↓

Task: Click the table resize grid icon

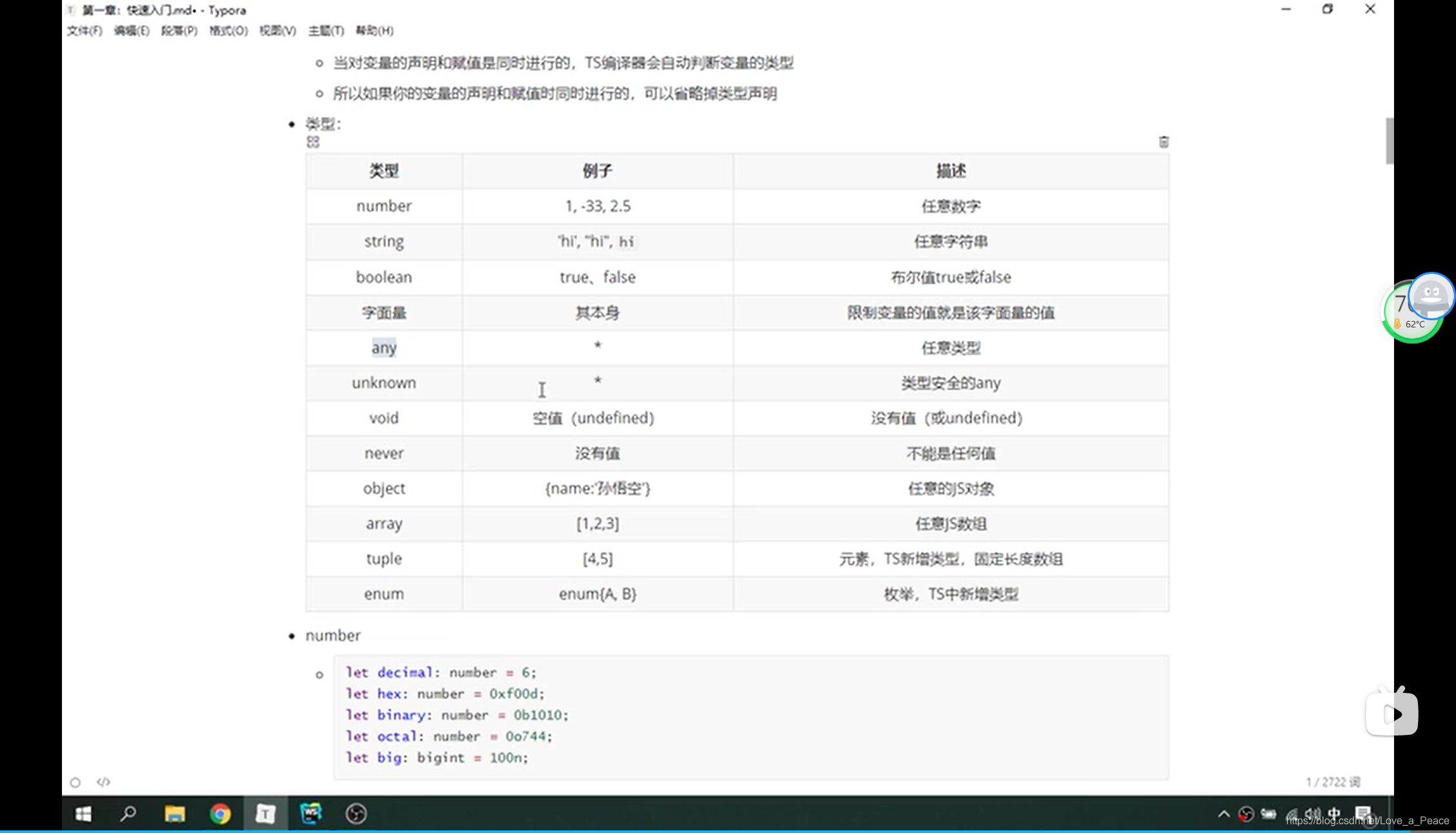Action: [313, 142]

↑
↓

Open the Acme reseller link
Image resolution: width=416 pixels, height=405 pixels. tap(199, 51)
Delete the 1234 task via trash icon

↑
↓

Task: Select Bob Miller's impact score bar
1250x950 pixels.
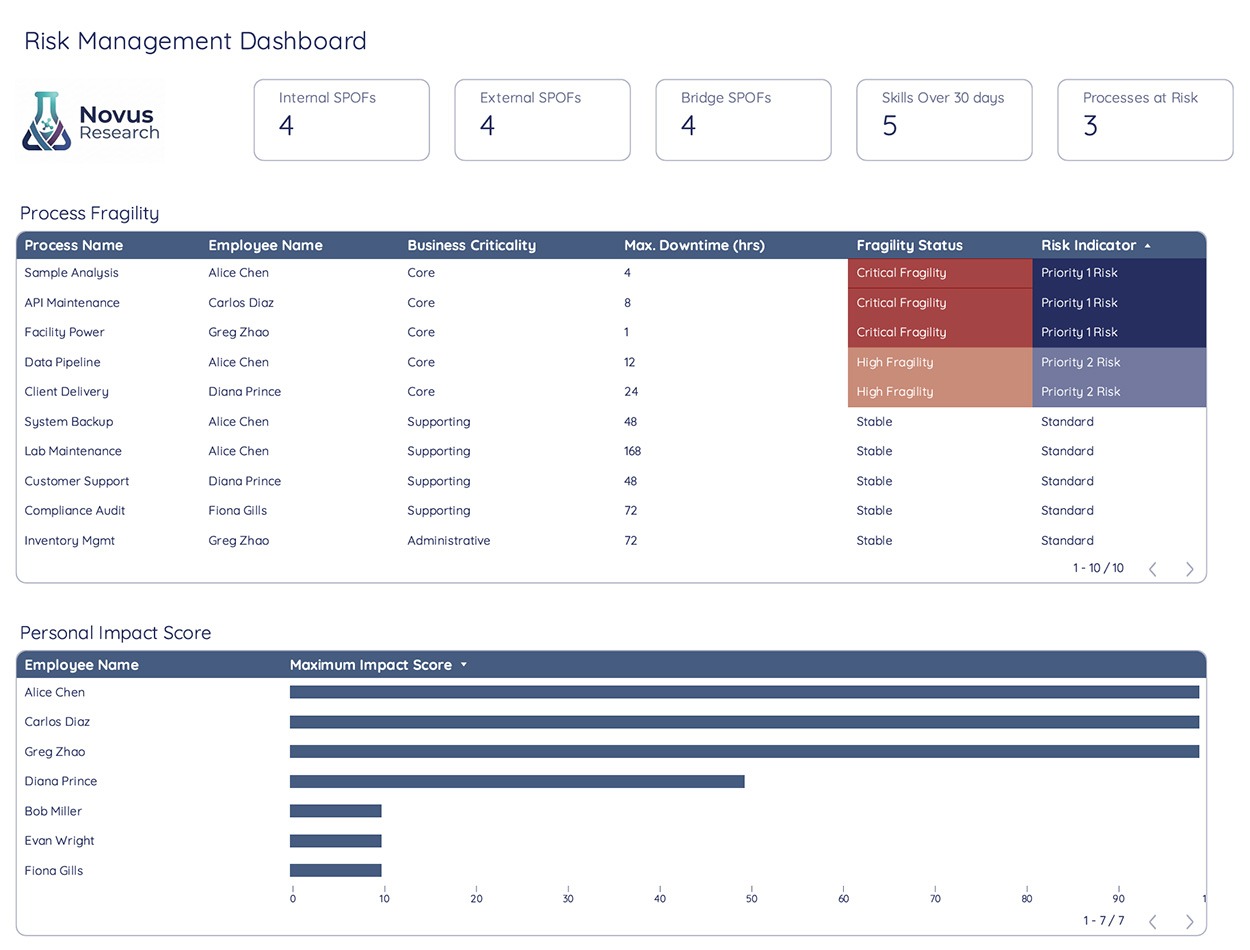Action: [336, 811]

↑

위 자료에서 "icon" 문자열을 포함한 줄의 개수를 세어 숫자만 제시하십시오.

2